Passage to read:

- - -

# Wiring for Lights and Trolling Motor Plug ?



## trekker (Sep 19, 2015)

Folks, 

I am getting ready to do some wiring for nav lights and a plug for the troller. I am a complete novice when it comes to this. I need direction !

I dont even know where to start. Thinking of getting a Battery Tender plug, but am clueless how you attach it to the battery/trolling motor.

Do I need to get a seperate battery for the ligjts. Any other items I am forgetting about?

Thanks !


----------



## timogleason (Jul 27, 2013)

Google and YouTube are your friends. You will need a separate battery for a troller but not for your lights. You can do this but you will need to educate yourself some. None of it is rocket science. Got any friends who are boat handy? Maybe they can help/educate. Watch some YouTube vids. You will learn a lot.


----------



## Smackdaddy53 (Dec 31, 2012)

Battery Tender plug has a male end that goes on the TM wires and a female end that mounts in your deck and goes on wire ends that run from the battery(ies). You will need an inline fuse rated for your TM no more than a foot from the battery positive and correct gauge MARINE TINNED WIRE, not regular copper wire. 
Wire your lights to the house battery fuse box with a dedicated fuse rated for your lights. 
Google is your friend, you can educate yourself and do it right with some research.


----------



## trekker (Sep 19, 2015)

Thanks !


----------



## Whiskey Angler (Mar 20, 2015)

Also, wire your nav lights in parallel (as opposed to series). They will be much brighter that way.


----------



## Smackdaddy53 (Dec 31, 2012)

Whiskey Angler said:


> Also, wire your nav lights in parallel (as opposed to series). They will be much brighter that way.


I never knew that.


----------



## Whiskey Angler (Mar 20, 2015)

Smackdaddy53 said:


> I never knew that.


I doubt it makes much of a difference on LED's, but if you have traditional bulbs, it will make them noticeably brighter.
When they are wired in series, you get voltage drop at each bulb, effectively dropping the power (aka wattage) of the circuit.
When wired in parallel, the voltage is constant at each bulb, but the circuit will draw more current (a negligible amount of amps).


----------



## Whiskey Angler (Mar 20, 2015)

trekker said:


> Folks,
> 
> I am getting ready to do some wiring for nav lights and a plug for the troller. I am a complete novice when it comes to this. I need direction !
> 
> ...


Trekker,

I use 14 or 16 ga wire for boat lights...its bigger than necessary, but the bigger wire is more resistant to corrosion/breaking and is easier to crimp the weatherproof terminals to.

- - -

Dataset excerpts:
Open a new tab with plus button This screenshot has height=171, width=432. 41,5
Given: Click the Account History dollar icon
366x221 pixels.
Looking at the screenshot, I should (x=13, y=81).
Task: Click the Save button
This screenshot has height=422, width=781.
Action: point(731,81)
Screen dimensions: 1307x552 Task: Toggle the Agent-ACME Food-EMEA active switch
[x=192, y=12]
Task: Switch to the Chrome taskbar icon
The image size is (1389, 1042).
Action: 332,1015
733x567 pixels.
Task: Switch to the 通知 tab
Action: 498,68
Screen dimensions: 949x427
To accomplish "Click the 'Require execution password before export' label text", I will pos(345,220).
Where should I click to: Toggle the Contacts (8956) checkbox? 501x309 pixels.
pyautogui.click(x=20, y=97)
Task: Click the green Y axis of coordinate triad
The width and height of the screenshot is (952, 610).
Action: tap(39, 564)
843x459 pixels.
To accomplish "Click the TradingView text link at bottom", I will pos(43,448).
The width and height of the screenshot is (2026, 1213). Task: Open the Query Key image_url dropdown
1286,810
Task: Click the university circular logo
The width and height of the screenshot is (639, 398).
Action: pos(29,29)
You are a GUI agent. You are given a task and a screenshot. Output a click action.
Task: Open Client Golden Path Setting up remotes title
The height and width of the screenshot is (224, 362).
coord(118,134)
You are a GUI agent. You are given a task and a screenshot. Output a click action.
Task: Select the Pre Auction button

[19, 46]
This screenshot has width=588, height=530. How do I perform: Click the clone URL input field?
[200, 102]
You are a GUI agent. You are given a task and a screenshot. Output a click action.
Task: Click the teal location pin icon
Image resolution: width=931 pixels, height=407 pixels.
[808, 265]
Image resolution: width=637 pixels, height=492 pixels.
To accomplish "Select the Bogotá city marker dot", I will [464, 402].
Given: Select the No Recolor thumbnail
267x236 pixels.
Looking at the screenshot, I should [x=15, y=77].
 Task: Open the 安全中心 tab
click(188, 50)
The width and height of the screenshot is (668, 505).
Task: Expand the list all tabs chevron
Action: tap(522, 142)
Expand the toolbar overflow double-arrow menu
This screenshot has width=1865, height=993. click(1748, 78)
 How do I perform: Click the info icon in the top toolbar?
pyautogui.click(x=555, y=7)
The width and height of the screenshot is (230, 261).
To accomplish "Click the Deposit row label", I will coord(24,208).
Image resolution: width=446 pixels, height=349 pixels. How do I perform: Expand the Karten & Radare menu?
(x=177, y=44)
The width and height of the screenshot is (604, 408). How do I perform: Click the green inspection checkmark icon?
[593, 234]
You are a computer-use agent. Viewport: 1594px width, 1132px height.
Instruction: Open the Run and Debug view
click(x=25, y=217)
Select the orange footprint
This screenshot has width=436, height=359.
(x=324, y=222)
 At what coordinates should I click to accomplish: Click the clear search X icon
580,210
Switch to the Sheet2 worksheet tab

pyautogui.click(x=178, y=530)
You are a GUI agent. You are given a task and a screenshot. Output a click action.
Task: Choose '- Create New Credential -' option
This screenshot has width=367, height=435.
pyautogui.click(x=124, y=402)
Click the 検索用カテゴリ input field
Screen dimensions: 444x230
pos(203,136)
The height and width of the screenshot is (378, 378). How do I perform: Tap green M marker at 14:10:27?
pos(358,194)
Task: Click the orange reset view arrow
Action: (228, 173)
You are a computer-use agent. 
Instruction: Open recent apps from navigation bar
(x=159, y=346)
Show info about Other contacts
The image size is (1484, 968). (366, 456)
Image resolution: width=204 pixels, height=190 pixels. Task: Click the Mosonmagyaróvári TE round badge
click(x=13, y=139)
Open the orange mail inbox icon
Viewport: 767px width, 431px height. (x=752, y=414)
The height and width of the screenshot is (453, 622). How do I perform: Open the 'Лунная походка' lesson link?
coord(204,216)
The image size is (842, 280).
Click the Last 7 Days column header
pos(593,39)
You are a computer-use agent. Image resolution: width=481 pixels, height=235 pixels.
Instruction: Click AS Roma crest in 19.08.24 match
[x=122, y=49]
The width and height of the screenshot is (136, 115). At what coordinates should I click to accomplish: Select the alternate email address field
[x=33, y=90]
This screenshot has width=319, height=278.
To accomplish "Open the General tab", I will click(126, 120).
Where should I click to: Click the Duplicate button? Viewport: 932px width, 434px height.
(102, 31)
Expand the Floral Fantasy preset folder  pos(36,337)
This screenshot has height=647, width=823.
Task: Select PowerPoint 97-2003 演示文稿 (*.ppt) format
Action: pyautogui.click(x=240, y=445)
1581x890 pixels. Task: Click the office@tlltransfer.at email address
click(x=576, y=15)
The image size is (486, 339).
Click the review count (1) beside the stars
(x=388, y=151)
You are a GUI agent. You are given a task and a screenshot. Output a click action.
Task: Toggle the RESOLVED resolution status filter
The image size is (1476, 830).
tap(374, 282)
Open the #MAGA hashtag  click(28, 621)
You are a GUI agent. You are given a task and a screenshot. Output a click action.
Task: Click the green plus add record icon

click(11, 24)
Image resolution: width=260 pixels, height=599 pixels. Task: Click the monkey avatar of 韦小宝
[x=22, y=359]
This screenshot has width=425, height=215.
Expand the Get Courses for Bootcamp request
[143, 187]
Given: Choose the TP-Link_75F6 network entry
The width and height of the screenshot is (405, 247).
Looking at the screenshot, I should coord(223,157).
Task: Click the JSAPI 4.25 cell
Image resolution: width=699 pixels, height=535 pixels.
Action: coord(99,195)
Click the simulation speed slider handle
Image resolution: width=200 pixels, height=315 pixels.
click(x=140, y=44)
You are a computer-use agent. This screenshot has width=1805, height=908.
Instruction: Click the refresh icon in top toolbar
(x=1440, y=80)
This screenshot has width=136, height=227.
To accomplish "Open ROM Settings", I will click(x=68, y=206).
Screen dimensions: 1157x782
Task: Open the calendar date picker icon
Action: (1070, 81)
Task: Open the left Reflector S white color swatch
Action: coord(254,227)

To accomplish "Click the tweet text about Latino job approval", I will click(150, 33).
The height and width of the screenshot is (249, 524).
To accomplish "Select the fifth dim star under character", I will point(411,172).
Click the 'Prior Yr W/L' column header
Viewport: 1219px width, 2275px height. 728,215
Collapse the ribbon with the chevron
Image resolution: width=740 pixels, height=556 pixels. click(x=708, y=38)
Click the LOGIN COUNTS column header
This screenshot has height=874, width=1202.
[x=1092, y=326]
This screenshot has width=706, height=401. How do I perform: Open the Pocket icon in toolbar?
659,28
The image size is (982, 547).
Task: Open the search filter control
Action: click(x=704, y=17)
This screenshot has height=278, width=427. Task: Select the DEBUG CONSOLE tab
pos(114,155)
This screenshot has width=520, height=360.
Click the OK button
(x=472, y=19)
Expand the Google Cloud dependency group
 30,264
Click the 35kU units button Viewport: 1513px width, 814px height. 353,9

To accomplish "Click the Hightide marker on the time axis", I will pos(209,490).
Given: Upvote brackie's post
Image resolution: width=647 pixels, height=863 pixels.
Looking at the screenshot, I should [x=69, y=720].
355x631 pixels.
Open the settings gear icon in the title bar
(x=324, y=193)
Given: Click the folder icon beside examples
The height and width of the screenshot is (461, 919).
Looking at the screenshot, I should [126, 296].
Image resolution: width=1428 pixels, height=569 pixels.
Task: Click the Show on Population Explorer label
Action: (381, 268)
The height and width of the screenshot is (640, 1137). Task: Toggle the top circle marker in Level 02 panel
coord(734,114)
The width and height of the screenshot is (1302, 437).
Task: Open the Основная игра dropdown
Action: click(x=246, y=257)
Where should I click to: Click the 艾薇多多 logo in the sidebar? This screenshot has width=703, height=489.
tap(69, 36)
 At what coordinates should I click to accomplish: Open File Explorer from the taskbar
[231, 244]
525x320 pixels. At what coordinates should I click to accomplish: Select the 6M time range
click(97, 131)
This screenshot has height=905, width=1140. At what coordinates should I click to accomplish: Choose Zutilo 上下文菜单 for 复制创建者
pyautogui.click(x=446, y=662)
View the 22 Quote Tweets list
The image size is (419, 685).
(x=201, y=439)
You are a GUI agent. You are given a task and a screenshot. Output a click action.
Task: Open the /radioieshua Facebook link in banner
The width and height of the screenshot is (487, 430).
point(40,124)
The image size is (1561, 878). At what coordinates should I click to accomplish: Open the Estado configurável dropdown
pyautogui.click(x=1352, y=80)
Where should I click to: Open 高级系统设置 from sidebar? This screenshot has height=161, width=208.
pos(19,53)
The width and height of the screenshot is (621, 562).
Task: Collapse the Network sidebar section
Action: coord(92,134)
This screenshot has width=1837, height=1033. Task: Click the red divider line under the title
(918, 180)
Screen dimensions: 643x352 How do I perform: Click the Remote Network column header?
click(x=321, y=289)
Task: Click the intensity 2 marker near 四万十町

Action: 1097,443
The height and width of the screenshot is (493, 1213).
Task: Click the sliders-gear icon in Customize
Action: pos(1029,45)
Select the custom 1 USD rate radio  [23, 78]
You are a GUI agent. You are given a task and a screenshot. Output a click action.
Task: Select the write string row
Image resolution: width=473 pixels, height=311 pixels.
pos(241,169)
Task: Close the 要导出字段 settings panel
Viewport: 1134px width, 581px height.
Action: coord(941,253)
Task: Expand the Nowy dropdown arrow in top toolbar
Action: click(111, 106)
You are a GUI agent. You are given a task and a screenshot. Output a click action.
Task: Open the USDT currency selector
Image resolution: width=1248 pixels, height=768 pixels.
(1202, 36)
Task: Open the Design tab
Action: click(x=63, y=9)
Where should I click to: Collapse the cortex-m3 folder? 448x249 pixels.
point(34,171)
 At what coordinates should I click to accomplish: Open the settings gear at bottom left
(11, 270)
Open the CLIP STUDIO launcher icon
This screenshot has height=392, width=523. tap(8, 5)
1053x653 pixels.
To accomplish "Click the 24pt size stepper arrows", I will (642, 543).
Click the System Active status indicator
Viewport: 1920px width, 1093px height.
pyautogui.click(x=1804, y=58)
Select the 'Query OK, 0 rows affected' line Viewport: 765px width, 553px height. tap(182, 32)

- - -

Exercise instructions:
1. In the forum thread on wiring lights and a trolling motor plug, what gauge wire does Whiskey Angler use for boat lights?
2. Update the records from the line that has "Click the simulation speed slider handle" through the line that has "(x=1440, y=80)" by replacing "refresh icon" with "reload icon", and leave everything else in those lines unchanged.

Answers for the tasks:
1. 14 or 16 gauge wire.

2.
Click the simulation speed slider handle
Image resolution: width=200 pixels, height=315 pixels.
click(x=140, y=44)
You are a computer-use agent. This screenshot has width=1805, height=908.
Instruction: Click the reload icon in top toolbar
(x=1440, y=80)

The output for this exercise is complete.